Quando terminei meu desenho fiquei a ouvir até que ela por fim se esgotara. Era já sol alto quando terminamos. Mostrei meu desenho a ela.
- Ficou lindo!
- Obrigado – respondi ao elogio – não foi difícil, tive uma bela modelo.
Ela sorriu em resposta e então, após decidirmos que já era hora de encontrar nossos companheiros, me levantei e a ajudei a levantar, arrumei minhas coisas e voltamos para o acampamento.
Milo estava sentado no centro, perto da fogueira, comendo.
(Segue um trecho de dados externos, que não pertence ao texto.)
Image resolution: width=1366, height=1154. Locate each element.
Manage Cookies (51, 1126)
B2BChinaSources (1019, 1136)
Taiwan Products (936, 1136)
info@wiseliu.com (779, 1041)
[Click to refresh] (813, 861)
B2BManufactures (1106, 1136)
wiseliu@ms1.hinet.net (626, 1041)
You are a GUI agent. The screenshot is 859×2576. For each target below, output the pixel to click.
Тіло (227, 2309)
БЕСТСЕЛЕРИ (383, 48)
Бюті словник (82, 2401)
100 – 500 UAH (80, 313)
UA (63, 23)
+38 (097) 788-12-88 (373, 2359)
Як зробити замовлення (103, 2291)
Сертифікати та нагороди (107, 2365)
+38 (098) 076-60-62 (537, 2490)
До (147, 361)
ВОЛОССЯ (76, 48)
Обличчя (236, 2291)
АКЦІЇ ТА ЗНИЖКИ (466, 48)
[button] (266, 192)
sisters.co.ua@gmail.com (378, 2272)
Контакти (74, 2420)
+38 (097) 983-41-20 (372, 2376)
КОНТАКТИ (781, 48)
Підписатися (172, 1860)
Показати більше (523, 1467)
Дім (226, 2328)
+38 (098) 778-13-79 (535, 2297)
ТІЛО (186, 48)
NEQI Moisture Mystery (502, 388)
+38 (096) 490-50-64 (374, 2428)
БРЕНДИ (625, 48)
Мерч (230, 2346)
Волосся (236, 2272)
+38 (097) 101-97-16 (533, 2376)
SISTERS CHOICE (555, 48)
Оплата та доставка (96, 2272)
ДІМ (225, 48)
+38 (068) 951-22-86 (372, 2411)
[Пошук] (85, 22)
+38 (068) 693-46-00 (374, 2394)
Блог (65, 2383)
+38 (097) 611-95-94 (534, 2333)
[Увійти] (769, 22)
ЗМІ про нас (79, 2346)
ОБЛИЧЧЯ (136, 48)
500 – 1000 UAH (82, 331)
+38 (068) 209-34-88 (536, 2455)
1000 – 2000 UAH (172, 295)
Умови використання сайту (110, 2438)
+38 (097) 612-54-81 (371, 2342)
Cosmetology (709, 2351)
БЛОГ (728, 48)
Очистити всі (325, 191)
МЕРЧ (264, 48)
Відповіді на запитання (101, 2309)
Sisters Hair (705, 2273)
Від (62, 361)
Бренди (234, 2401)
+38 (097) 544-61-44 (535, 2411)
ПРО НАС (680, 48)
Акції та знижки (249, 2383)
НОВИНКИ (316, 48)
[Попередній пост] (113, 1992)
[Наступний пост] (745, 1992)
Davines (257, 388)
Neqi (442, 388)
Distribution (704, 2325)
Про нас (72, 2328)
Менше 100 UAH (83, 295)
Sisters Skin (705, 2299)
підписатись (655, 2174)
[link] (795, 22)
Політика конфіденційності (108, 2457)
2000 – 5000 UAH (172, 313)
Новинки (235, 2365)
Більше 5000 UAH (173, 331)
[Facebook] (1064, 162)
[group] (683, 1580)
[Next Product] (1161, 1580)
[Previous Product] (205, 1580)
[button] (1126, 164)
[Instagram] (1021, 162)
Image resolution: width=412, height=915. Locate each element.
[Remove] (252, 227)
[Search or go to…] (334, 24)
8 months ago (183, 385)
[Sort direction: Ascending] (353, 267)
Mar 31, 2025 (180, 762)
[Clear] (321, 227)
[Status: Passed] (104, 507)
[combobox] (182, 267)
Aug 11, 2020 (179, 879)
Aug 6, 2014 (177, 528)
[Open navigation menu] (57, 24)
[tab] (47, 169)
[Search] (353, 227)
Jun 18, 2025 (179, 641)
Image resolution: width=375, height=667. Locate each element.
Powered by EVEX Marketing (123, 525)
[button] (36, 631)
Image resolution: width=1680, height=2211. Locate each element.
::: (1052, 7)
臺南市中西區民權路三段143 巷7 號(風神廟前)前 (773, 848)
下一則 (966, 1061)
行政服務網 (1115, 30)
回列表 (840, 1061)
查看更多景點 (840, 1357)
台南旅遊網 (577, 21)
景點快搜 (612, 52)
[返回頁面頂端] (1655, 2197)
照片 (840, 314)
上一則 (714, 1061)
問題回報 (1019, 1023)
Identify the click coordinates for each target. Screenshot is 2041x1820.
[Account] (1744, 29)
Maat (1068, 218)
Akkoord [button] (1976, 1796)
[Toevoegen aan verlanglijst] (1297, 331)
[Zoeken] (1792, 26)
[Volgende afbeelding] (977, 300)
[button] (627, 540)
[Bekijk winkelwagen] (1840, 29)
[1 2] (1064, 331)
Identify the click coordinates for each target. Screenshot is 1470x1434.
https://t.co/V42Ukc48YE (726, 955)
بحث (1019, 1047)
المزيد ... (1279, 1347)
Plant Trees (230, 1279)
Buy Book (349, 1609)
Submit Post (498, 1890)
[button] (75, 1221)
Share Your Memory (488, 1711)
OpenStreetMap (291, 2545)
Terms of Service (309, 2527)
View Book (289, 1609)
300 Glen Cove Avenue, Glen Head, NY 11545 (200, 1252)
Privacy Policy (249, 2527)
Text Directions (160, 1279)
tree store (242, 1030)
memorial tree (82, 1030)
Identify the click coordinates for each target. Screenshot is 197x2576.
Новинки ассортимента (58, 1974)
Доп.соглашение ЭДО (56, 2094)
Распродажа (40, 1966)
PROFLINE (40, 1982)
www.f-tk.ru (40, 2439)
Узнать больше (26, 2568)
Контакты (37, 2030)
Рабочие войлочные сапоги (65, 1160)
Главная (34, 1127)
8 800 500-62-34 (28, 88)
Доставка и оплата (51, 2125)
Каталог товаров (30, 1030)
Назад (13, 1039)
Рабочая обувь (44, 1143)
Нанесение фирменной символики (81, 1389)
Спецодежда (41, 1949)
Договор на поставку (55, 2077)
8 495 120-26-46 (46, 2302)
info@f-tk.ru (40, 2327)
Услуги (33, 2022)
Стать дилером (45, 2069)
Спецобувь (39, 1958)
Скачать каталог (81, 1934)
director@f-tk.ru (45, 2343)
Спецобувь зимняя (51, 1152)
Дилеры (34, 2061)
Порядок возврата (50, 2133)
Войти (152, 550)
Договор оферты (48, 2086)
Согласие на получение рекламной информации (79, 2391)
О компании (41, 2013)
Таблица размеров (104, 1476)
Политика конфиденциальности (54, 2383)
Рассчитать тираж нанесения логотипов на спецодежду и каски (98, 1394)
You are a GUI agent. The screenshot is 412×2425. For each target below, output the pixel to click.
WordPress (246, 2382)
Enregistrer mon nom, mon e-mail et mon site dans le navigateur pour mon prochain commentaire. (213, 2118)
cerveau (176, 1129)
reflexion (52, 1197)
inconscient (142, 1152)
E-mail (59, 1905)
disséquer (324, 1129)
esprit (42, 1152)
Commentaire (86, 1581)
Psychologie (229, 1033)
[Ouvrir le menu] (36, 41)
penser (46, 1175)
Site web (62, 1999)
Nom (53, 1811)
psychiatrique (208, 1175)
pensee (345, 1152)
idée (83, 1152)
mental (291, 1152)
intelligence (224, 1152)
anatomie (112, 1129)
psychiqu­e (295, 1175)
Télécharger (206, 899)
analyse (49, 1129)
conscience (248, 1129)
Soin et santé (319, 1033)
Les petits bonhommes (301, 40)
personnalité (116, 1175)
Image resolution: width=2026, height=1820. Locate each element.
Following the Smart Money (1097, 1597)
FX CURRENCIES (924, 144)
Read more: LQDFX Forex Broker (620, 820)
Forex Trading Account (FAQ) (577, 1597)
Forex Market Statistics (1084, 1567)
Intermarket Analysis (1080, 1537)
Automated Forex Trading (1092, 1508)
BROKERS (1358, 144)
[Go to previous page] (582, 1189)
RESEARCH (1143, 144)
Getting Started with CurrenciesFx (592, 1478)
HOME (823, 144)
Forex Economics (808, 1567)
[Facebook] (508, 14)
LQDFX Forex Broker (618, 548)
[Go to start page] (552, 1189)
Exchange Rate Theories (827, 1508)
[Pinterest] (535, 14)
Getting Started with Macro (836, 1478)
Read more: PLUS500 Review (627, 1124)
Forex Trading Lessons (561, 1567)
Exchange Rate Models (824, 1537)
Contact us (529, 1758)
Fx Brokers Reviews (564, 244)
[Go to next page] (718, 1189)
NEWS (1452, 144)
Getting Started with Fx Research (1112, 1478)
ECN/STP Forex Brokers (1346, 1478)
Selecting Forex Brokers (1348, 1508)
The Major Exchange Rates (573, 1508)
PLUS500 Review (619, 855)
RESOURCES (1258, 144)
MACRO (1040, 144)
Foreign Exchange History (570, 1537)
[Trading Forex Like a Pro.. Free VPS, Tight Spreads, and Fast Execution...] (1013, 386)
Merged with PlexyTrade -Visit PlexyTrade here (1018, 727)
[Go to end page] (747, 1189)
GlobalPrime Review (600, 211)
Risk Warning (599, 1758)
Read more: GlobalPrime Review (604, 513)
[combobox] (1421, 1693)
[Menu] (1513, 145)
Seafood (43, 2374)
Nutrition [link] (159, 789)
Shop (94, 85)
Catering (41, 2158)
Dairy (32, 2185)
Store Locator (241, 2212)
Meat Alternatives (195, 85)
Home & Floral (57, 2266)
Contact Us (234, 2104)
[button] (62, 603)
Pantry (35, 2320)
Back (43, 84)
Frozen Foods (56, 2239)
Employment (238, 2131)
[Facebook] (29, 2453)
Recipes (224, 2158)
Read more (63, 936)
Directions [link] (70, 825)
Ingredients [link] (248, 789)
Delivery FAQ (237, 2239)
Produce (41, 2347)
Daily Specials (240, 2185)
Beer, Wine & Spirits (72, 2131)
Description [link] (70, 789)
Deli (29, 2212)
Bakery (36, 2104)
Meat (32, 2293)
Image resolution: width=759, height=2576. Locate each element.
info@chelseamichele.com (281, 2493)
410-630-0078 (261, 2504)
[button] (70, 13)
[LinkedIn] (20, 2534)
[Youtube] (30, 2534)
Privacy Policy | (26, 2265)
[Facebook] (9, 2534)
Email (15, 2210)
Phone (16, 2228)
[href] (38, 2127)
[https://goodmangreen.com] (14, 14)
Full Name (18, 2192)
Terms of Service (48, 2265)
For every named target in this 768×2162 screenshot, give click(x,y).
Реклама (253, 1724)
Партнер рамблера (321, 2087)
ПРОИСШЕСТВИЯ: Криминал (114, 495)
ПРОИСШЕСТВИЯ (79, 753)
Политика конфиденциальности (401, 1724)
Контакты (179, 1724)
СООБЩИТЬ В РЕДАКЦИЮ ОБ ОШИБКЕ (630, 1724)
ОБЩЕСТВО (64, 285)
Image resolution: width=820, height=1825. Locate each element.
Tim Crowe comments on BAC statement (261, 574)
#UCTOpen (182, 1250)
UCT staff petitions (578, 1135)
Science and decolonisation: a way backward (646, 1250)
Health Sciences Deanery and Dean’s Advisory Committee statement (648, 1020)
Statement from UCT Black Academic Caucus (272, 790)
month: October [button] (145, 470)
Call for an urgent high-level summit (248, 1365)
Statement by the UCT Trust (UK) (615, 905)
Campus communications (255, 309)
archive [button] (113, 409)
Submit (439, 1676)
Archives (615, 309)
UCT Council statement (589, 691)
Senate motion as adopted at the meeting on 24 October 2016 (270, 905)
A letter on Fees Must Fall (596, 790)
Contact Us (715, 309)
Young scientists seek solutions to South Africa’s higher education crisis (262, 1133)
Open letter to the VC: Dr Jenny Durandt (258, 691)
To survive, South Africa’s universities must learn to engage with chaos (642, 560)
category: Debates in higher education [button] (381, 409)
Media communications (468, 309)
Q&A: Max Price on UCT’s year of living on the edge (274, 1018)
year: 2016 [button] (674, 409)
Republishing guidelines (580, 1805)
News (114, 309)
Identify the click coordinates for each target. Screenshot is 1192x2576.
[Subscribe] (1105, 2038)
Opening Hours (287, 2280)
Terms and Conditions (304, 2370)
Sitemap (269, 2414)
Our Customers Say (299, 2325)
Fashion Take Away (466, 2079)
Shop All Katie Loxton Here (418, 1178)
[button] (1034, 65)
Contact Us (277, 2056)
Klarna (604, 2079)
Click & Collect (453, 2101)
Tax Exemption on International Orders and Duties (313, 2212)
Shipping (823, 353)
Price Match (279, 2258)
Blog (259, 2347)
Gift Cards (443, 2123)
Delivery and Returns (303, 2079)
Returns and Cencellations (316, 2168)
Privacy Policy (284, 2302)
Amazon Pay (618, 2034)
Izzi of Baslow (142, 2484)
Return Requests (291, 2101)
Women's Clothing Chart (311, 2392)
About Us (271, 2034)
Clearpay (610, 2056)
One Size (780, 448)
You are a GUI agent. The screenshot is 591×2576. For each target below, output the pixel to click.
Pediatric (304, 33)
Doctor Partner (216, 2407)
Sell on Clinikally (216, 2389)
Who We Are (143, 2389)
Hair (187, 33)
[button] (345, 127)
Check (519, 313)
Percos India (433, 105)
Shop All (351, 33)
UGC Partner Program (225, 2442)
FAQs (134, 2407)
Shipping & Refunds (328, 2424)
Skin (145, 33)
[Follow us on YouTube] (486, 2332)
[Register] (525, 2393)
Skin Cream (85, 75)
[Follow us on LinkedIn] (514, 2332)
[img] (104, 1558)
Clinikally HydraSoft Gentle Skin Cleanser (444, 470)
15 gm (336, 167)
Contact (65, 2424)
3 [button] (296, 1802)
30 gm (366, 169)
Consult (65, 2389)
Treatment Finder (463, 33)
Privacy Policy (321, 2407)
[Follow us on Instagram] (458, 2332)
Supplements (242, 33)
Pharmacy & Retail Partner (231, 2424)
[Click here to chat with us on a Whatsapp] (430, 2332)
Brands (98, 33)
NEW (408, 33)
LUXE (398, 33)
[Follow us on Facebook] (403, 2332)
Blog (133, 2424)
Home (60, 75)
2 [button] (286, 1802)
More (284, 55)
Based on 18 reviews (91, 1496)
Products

Aproximamos-nos desejando-lhe um bom dia e eu me aproveitei de seu desjejum – ao que ele me respondeu com uma cara emburrada.
Após uma breve conversa na qual Milo expôs seu desejo de permanecer ali por mais tempo, e de esclarecer que isso não seria possível decidimos os três procurar por Daegor.
O encontramos dentro da mata se arrumando.
- Logo vamos partir – eu disse.
- Talvez possamos ficar um pouco mais – disse Milo sorrindo para Daegor.
- Já estou pronto – respondeu esse para o desânimo de Milo que parou de sorrir no instante seguinte.
- Bom dia Daegor – começou Vassla – tenho que conversar com você.
- Bem, Milo, vamos arrumar nossas coisas enquanto eles conversam – eu lhe disse.
- Elas já estão arrumadas – respondeu-me ele com interesse na conversa dos dois.
- Bem, vamos recolher provisões então.
- Pode ir você, eu quero escutar o que ela...
- Vejo ali mais hidromel – eu interrompi.
- Não te preocupes, tenho um cantil cheio de hidromel.
Com a paciência esgotada peguei-o embaixo do braço e carreguei para longe de Daegor e Vassla.
- Hei! Mas eu quero escutar!
- O que eles vão conversar é entre eles apenas. Ela está dizendo que não viajará mais conosco.
- Como assim?
- Os centauros a convidaram para permanecer aqui.
Vimos à distância, Daegor respondendo furioso Vassla e se separando dela. Ele passou por nós dizendo “Então? Vamos?” e nós fomos atrás de Vassla.
- Ele não aceitou bem a notícia. Ele é um homem de valor, apesar de ser meio atrapalhado de vez em quando. Por favor, tomem conta dele.
- Pode deixar – respondemos.
- Foi uma honra viajar contigo, Vassla, espero que tudo dê certo para ti – disse Milo enquanto beijava sua mão – Espero encontrar-te novamente.
- Foi um grande prazer viajar contigo pequenino – respondeu ela sorrindo.
- Milo, como és tu o melhor com as palavras, atrase Daegor que já está saindo da mata – disse-lhe eu apontando para Daegor – enquanto eu e Vassla recolhemos alguma provisão para nossa viagem e despeço de Ulaumeth. Milo saiu correndo atrás de Daegor enquanto Vassla e eu caminhamos em direção ao centro da aldeia.